Ken Whitten, pastor of Idlewild Baptist Church, Tampa, Fla., introduced Alan Duncan, a missionary to Port Elizabeth, South Africa, who said volunteers have played an important role in helping to reach thousands in through sports clinics and other ministries in his city.

Said Duncan, “Until he comes, go. I want to ask you today: What part of go is it that you don’t understand?”

Short-term mission trips have “ignited a fire” in his church, Whitten said, adding that last year 300 church members went on mission trips and the church increased missions giving to more than $1 million.

“Whether you’re a pastor or a staff person or just a layperson in your church, God is still calling ordinary people to the mission field — maybe not for years and years, maybe just for weeks,” Whitten said.

Robert Webb, pastor of First Baptist Church, Malakoff, Texas, challenged other churches to start churches as his has done. With just over 200 members, the church knew it didn’t have the resources to plant churches.

“When we decided to obey Christ in going into our Jerusalem, our Judea, our Samaria, we saw the power of God demonstrated and we saw the impossible become possible,” Webb said.

Rainey Matthews, pastor of New Life Complete in Christ Baptist Church in Fort Worth, Texas, which was started by First Baptist in a crime-ridden, impoverished neighborhood, introduced Stephanie Porter, whom he met in 1998 when she was in a semi-comatose state in a hospital.

Porter said doctors told her she had died twice in intensive care, once for 30 minutes. She had told a nurse she wanted someone to pull the plug. The day Matthews visited, Porter’s family had been called in because doctors thought she would die at any moment. As doctors tried to get a response from her, Matthews called out her name and she woke up. She promised to go to church as soon as she got better.

Porter accepted Christ and is involved in the church’s ministry.

Webb reported that his church has started six other missions that have seen hundreds become Christians and have given tens of thousands of dollars to other missions efforts.

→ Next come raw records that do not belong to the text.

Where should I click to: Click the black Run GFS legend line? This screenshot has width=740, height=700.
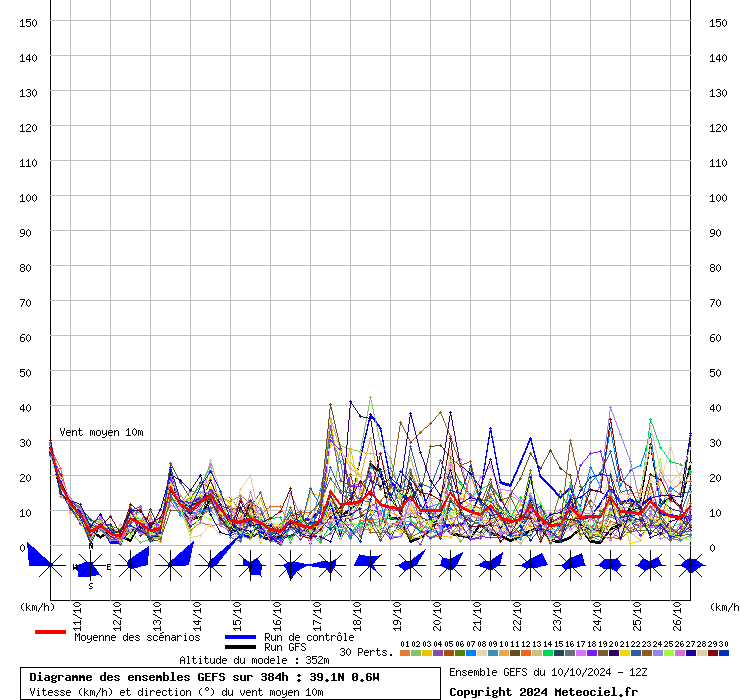(x=240, y=647)
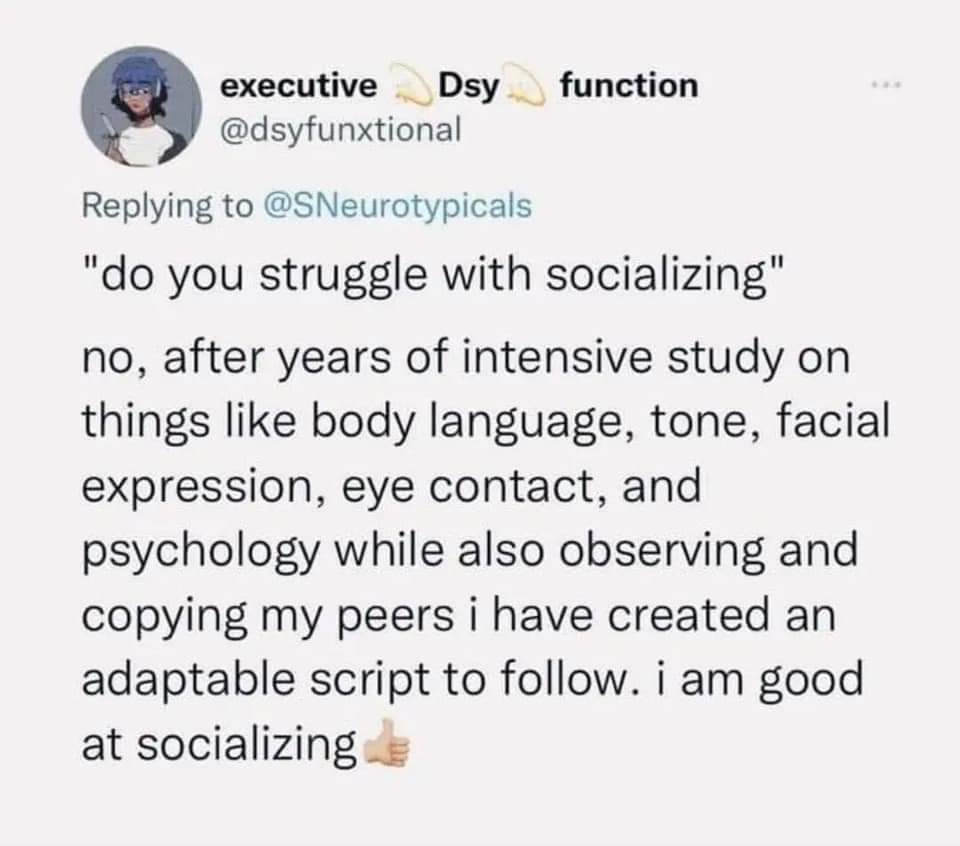
Task: Click the "Replying to" label
Action: 168,206
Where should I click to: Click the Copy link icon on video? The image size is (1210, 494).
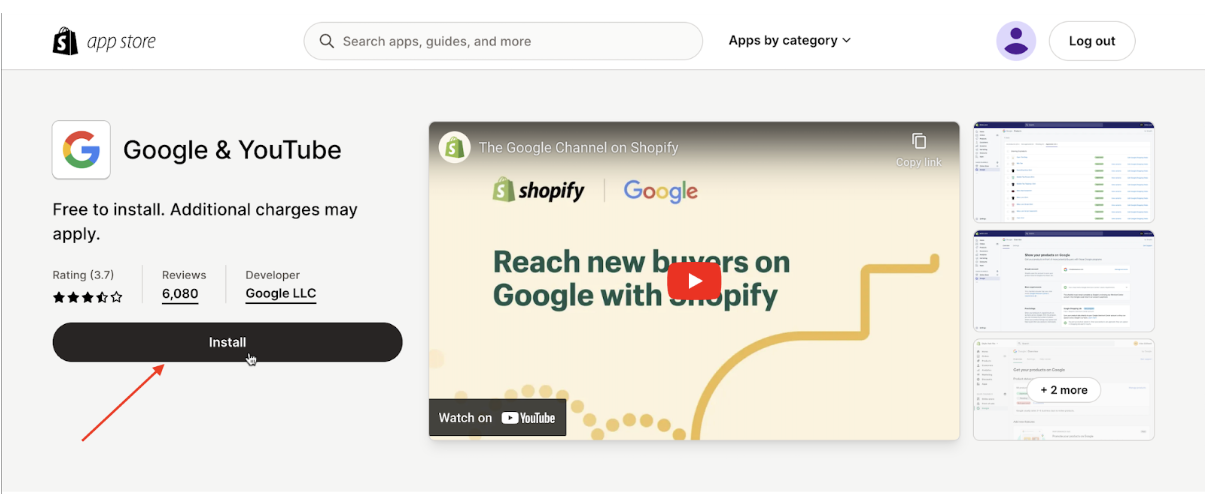tap(918, 141)
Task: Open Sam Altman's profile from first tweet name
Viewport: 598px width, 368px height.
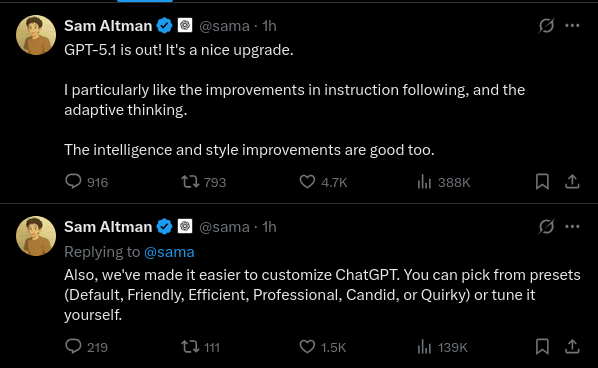Action: [108, 26]
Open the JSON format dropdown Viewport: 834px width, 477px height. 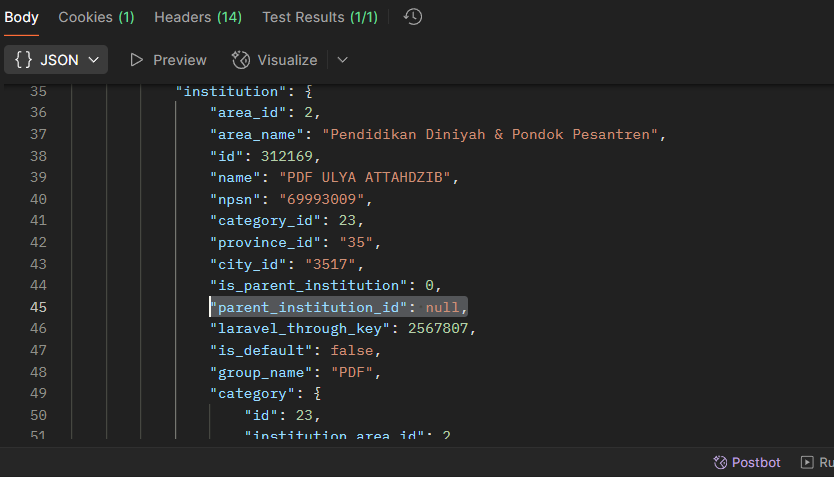point(95,60)
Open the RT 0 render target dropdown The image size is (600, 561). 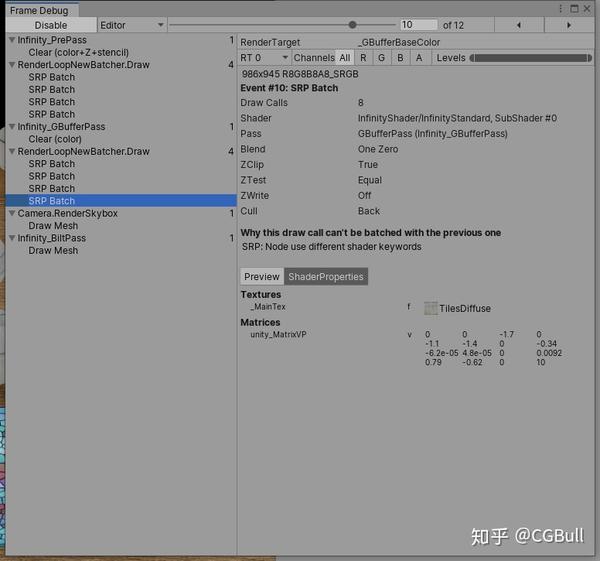pos(264,58)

“First Baptist Church, Malakoff, learned an important lesson that God’s faithfulness is magnificently displayed in light of our obedience,” Webb said.

“One of the greatest privileges you can ever have, if God doesn’t call you to be a vocational missionary,” Calvin Wittman, senior pastor of Applewood Baptist Church, Wheat Ridge, Colo., said, “is to be obedient and become a volunteer missionary and tell somebody somewhere else about Jesus who will then go themselves to others and multiply that seed many times over.

The Colorado congregation has sent an average of 40 volunteer missionaries a year overseas for the past 28 years.

On the church’s first mission trip in 1973 to South Korea, volunteers saw thousands come to the Lord. After the trip, the church planted a church, nearly tripled its giving to Southern Baptists’ Lottie Moon Christmas Offering for International Missions and sent out 25 career missionaries.

Roy and Janet Miller are two of the 25. Roy Miller called France, the country where they serve, spiritually dead and spiritually apathetic. The Millers thanked the volunteers who have come and asked for more.

“I’m pleading with you; we need so much help,” Janet Miller said. “Please pray and ask God to show you what he wants you to do.”

Adrian Burton of Great Britain, who came to Christ under Wittman’s ministry, said Christians should not avoid coming to Western Europe because they might get a better response in other areas of the world.

“The measure of our success is our obedience, the obedience to the call of Matthew 28: ‘Go out and make disciples of all nations,'” said Burton, who lives in Spain. He added that Christians have a plow in Western Europe, and now “Let’s go crank that baby up.”